Fora do colonialismo, perpetuava-se a colonialidade das relações muito bem incorporada pelo Instituto. Sob o estandarte de ciência não subjetiva à realidade vigente, o conhecimento produzido se elevava ao status de produção da verdade. Esse lugar privilegiado de enunciação corroborou para a manutenção de toda uma estrutura social permeada de colonialidades, promovendo o silenciamento de vozes e manifestações culturais de outros estratos da sociedade. Somente os integrantes do Instituto teriam o poder de falar sobre o pouco conhecido e enevoado passado cearense. Seus membros se muniam de autoridade: por eles começava a ser escrita a verdadeira história do Ceará. Para um lugar privilegiado de enunciação, membros beneficiados pela colonialidade das relações. As mais variadas manifestações da ação civilizadora em curso transparecem a colonialidade pautando as relações sociais. O próprio nacionalismo, ainda que apregoado como reação a uma ação colonial, na História do Ceará, assim como em boa parte dos nacionalismos nos países colonizados, manifestou-se como um tipo de colonialidade interna (Chatterjee, 1986, apud Sousa Santos, 2008). Colonialidade interna que, segundo Boaventura do Sousa Santos (2008), em decorrência da especificidade do colonialismo português, manifestou-se muito mais intensa nas colônias portuguesas, incluindo-se o Brasil. O Instituto Histórico do Ceará buscou, prioritariamente, contribuir para o conhecimento das origens da província e do povoamento; descobrir a genealogia das fronteiras e as particularidades que singularizam a nacionalidade cearense. Toda essa busca para encontrar o lugar de distinção do Ceará frente às outras regiões do Brasil forneceu condições para a construção de um ideal patriótico que fazia do Ceará uma comunidade imaginária. Esses laços de identificação entre passado-presente, entre povo e história, entre pátria e nação foram uma das primeiras formulações ideológicas sedimentadas pela produção do Instituto Histórico do Ceará.

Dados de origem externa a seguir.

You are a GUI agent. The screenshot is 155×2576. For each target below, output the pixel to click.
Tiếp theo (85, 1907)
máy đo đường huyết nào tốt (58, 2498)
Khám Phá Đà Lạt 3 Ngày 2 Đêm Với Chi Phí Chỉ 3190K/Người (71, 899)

É o que chamaremos aqui da ideia de Pátria Cearense. (Oliveira, 2001) A adoção do discurso nacionalista respondia a uma demanda social imediata: a legitimação do território da pátria Ceará por meio do discurso histórico e da criação de um tipo cearense. Diante das questões fronteiriças do Ceará entre o Piauí e o Rio Grande do Norte, essa demanda se fazia cada vez mais urgente. E assim o Ceará

encontrava o seu lugar, principalmente o territorial, diante da nação brasileira: forjando uma identidade local e apelando para a memória desvendada pelos historiadores do Instituto como a evidência dessa construção.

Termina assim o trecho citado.